Thursday, February 23, 2006

"One of my men just had an origin."

A couple weeks back, Sanjeevani shot me an email enquiring what “Voguing to Danzig” means, exactly. Neither of us have been able to locate my no doubt eloquent response to her question, so I’ll have to start again from scratch.

I came up with the name a few years ago when I needed a name for a column I’d proposed to write for the Chicagoland-based (bi-annual, then annual, then eventually every-other-year) (maga)zine Tailspins. The first column, about 9-11, ran in the publication’s final issue in 2002 (or was that 2003?); the second one, making unkind light of the pathetic passing of Alice In Chains singer Layne Staley, never ran in part because the zine never came out again and the editor stopped returning my e-mails (Brent Ritzel, if you’re reading this, feel free to fill in the blanks here, man). When I decided to start this blog, I resurrected the moniker.

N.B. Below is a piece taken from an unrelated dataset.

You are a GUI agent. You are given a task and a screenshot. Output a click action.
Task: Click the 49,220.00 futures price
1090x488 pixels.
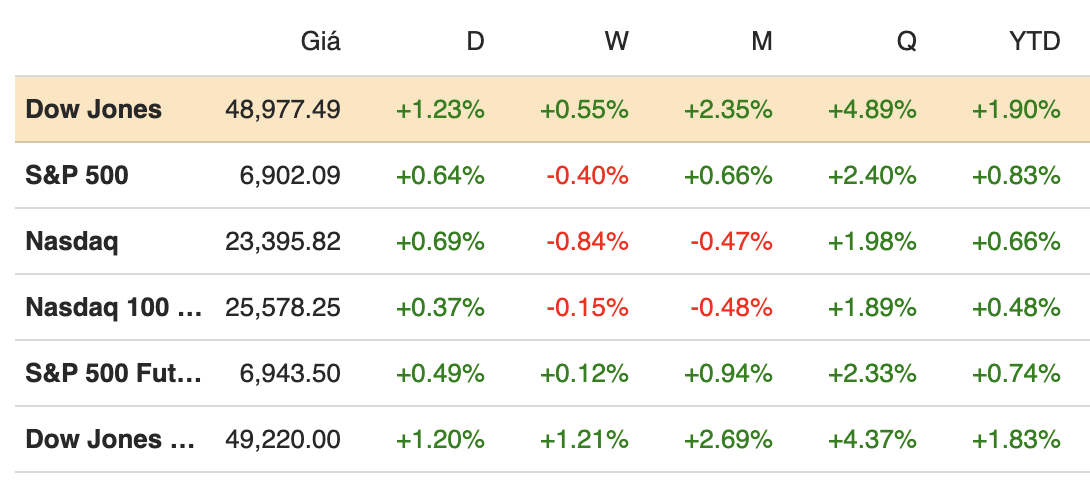pyautogui.click(x=283, y=439)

Think back to Madonna’s black-and-white, 15-year old video clip for “Vogue” – the dance being done there is “voguing.” Glenn Danzig is a lunkhead musician and singer who’s in part responsible for some of the best (early Misfits = life-affirming punk) and worst music commercially available today (Danzig = comically horrible metal). Now you are asked to imagine stocky, shirtless Glenn performing a “dance” probably intended for slim, female fashion models – holding his arms horizontally in front of his face and shifting them to reveal himself occasionally – or better yet, imagine slim fashion models trying to perform the dance to Danzig songs.

“Voguing to Danzig” essentially represents a ridiculous impossibility – I’ll leave it to you to decide whether this blog itself qualifies as the same.

1 comment:

minorpoet said...

oooh, what did you say about Layne?

I thought it was a shame, but then I thought about the lyrics to one of my favorite Alice in Chains songs, "Nutshell":

We chase misprinted lies
We face the path of time
And yet I fight, and yet I fight
This battle all alone
No one to cry to
No place to call home

My gift of self is raped
My privacy is raked
And yet I find, yet I find
Repeating in my head
If I can't be my own
I'd feel better dead.

Layne was clearly a junkie, and his lyrics weren't all that oblique when it came to such a subject, but you gotta figure: he didn't want a life in this world bad enough. I did his thing, didn't ask nothing of you, and went out his way. It's tragic that people feel that other people owe them something in this life. Wehn you boil it all down, we're alone, we face our fates alone.